Let’s start contributing Russian speech to the project!
We need projects like this due to complexity of language. How can I be of help?
Thanks for your interest in this project!
Right now, beyond copying the code and setting up your own version of the Common Voice website with all the sentences translated, there is not much we have in place to help you. On the bright side, we plan on doing a big push for localization, and enabling more communities soon. Sadly, this won’t happen for another couple of months.
In the meantime, what you can do is look for a large collection of sentences in Russian that are part of the public domain. Once we have that, collecting voice samples is the easier part.
Thank you for your reply!
I will be grateful for any help! I want to do a local instance of Common Voice and ready to invest in translating sentences.
How can we start?
Localizing and spinning up a new instance of the Common Voice website is the easy part. The hard part is finding a large collection of public domain Russian sentences for your visitors to read. I’d start by looking for this.
Translating the English sentences we use isn’t a good approach because we don’t have enough sentences yet, and we want typical Russian way of talking (not translated Russian way of talking).
Once we find a large collection of these Russian sentences we can use, I can guide you through getting a copy of Common Voice up and running.
You’re right. The languages are so different that we can’t sometimes directly translate a sentence - we need to alternate the meaning a bit.

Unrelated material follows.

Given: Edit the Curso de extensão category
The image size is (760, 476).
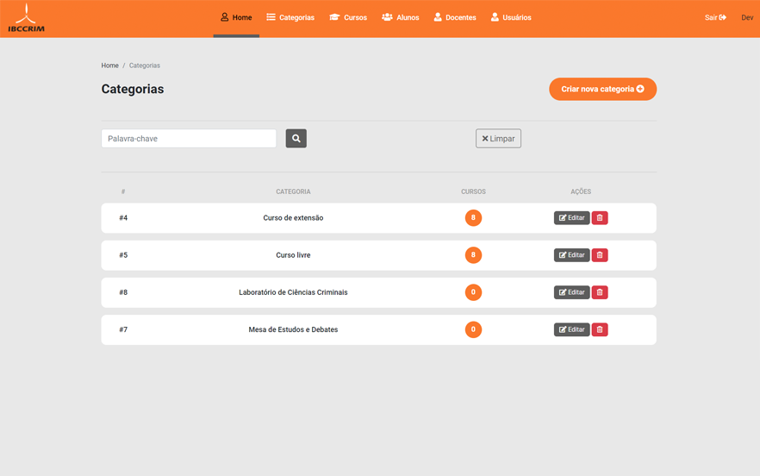Looking at the screenshot, I should point(571,218).
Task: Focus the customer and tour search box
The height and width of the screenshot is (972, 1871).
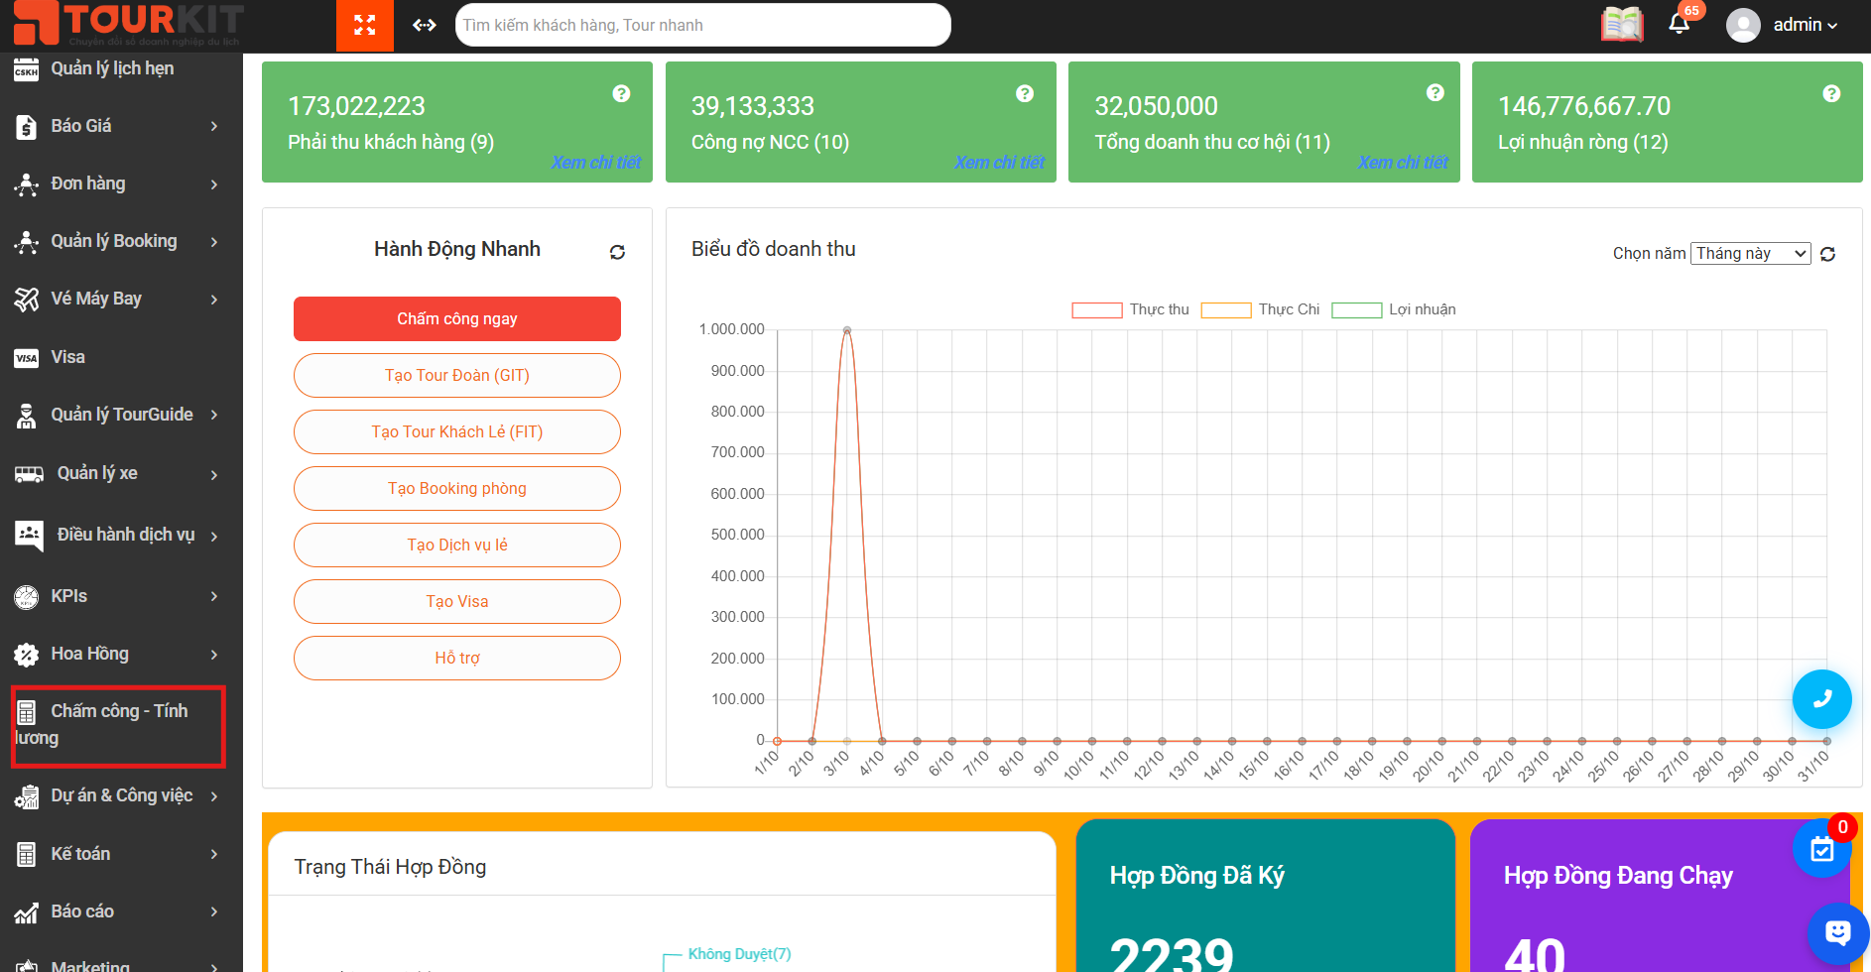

Where did you get your sentences?
I believe forums and news are not the best idea, right?
Books? Call center calls?
I have an access to a quality monitoring recording of one Outsourcing contact center. But the speech there is quite boring
We have been collecting them from users lately, but in the past I have used public domain books and movies (War of the Worlds, It’s a Wonderful Life). The problem is that those texts are old and the language is outdated, so we are trying to get people to donate stuff they would say. It hasn’t been a very scaleable approach yet, but I think it’s a good direction.
It really depends. Either can be pretty technical and use a lot of proper nouns, which is less useful I think. But the right forum might have some good stuff, you just gotta find it.

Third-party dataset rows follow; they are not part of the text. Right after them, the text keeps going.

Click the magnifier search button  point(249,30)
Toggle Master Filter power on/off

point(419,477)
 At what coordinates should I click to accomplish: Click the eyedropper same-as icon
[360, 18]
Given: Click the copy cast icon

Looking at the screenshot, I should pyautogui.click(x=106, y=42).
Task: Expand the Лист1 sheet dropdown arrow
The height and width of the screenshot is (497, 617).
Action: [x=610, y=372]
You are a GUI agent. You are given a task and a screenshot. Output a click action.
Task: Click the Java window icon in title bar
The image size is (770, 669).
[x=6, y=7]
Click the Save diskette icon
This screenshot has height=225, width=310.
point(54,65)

Books also have the “not very conversational” problem. Movies scripts are better. Call center calls are really good, that’s how google trained their original engine.
Is it public domain? License free? If so, this would be an amazing source granted we could use it.
I found great public domain collection of Russian sentences.
The whole DB can be downloaded here
That’s a great find @Roman_Frantov, and thanks for looking into this.
We have investigated Tatoeba in the past, and the problem is that their license CC-2, is not compatible with our CC-0 license. That project is amazing though, so I will reach out to them and see if we can work something out.
Sorry, can’t really tell the difference between cc-2 and cc-0 in this case. Can I be of help communicating with them or we shall find another corpus?
Thank you @Roman_Frantov for the offer to help! Are you part of the Tatoeba community?
We are already talking to Trang, the founder of Tatoeba, about collaboration. The conversations so far are sounding very positive, and we may start some sort of collaboration in early 2018.
@mhenretty I joined the community recently. Good to hear that you’re moving on with them!
Hi! This is an interesting part. How to manage “kinda”, " dunno"? Another good case is " ain’t", different by nature though. Anyway, this is the easiest part. Voice music is more challenging.
My guessing is that professional assistance is required at least for cases ( nominative, dative etc.) of numerals. They are indeed complicated, some are being distorted in colloquial language. Personally, I wouldn’t decide in this capacity.